Owka melihat jam tangannya, sudah pukul tujuh kurang seperempat.
"Aku jalan dulu ya ma."
"Eh makan dulu a'."
Owka mengambil gelas yang berisi air putih dan menghabiskannya.
"Nggak usah deh ma, nggak sempet."
"Ckk .... makan di mobil aja, masa nggak makan ntar malah sakit maag, jangan kebiasaan melewatkan sarapan ... makanya turun lebih cepat supaya nggak buru - buru kayak gini," omel Priska sambil mengambilkan sandwich yang sudah dibuatnya tadi.
Owka tidak bisa membantah lagi kalau mamanya sudah mengomel begini, dari pada ada apa - apa di jalan lebih baik dia nurut.
"Lo nyetir," Perintah Owka ke Iksan.
"Apa kata aa' aja deh gue nurut," jawab Iksan dan membuat Owka meliriknya tajam.
Iksan ini memang menyebalkan, dia suka menggoda Owka, dia menganggap kalau Owka sudah marah itu berarti prestasi.
"Aku pergi ma," ucap Owka sambil mencium pipi mamanya dan menerima bekal sandwich-nya.
"Pamit tante," ucap Iksan.
"O iya Iksan, makasih ya udah nyetirin aa'."
"Iya tante, Assalamualaikum."
"Waalaikumsalam."
Perjalanan ke Kosambi tidak terlalu macet karena memang berlawanan arah dengan orang ke kantor, kurang dari satu jam mereka sudah sampai di Kosambi.
"Masih lima belas menit Ka, nunggu di mobil aja deh, males gue buru - buru, paling si bule juga nggak on time kan?"
"Ya tapi nggak mepet juga chuyy."
"Kagak laaah, lima meniiit."
Owka mengalah, mungkin Iksan pegal juga menyetir sejauh itu. Mereka menunggu di mobil sambil mendengarkan radio.
"Udah yuk ah... siapa tahu masuk duluan bisa nyari tempat duduk enakan," ajak Owka.
"Yuk," Iksan mematikan mesin mobil BMW Owka dan keluar dari mobil.

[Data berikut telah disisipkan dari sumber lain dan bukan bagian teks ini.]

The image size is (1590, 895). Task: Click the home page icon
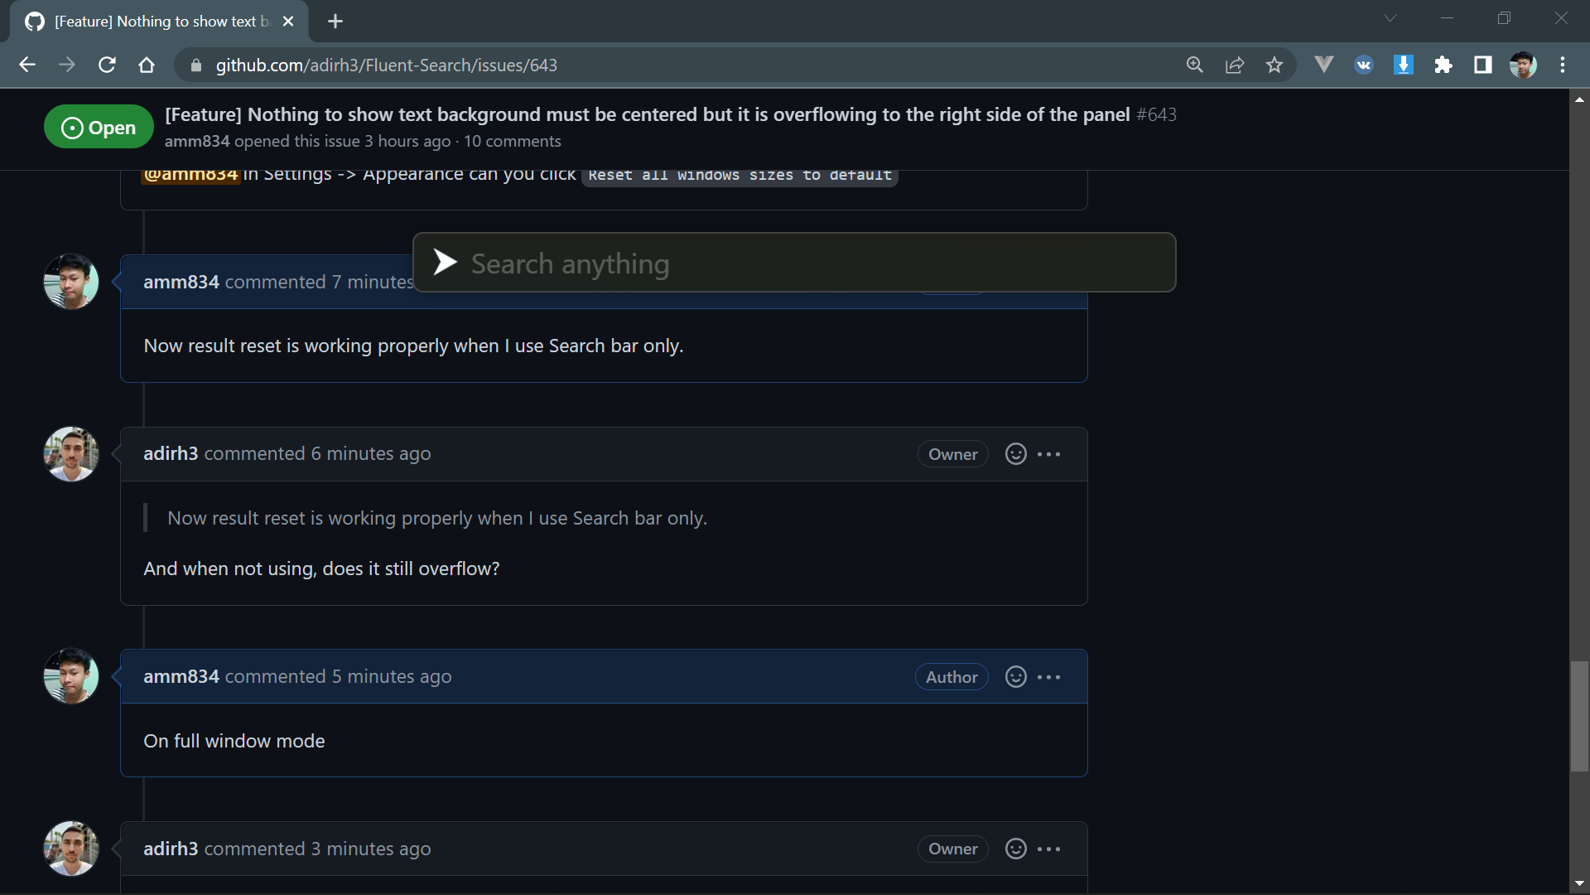click(x=147, y=65)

Kedua co pilot itu masuk melalui lobby ruang training centre.
"Ruang A empat katanya Ka, yang sebelah kiri bukan ya?" tanya Iksan tapi tidak mendapat tanggapan dari Owka.
Owka masih berjalan di sebelah Iksan, matanya kini tertuju ke arah lain dan sepertinya pikiran dan pendengarannya juga tertuju ke arah matanya memandang, yang jelas bukan ke Iksan makanya pertanyaan Iksan tak ditanggapinya.

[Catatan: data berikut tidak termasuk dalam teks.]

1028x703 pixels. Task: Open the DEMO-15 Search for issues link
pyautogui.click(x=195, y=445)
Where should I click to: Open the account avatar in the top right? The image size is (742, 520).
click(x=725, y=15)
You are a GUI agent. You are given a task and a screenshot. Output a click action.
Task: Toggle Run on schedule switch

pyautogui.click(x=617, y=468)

Iksan yang penasaran dengan Owka, ikut melihat arah mata Owka. Ternyata ada cewek cantik yang sedang berjalan dengan dua orang lain di belakangnya.
Wanita yang dilihat Owka itu masuk ke dalam ruangan yang pastinya juga ruang kelas training. Iksan memperhatikan dengan seksama, sepertinya dia pernah melihat wanita itu.
"Udah masuk orangnya," sindir Iksan.
Owka melihat ke arah Iksan," Siapa?"
"Itu cewek yang lo lihat tadi."
"Owh," jawab Owka yang terus berjalan meninggalkan Iksan menuju kelas mereka.
"Kayaknya gue pernah lihat itu cewek Ka."
Owka berhenti dan menileh ke Iksan,"Di mana?"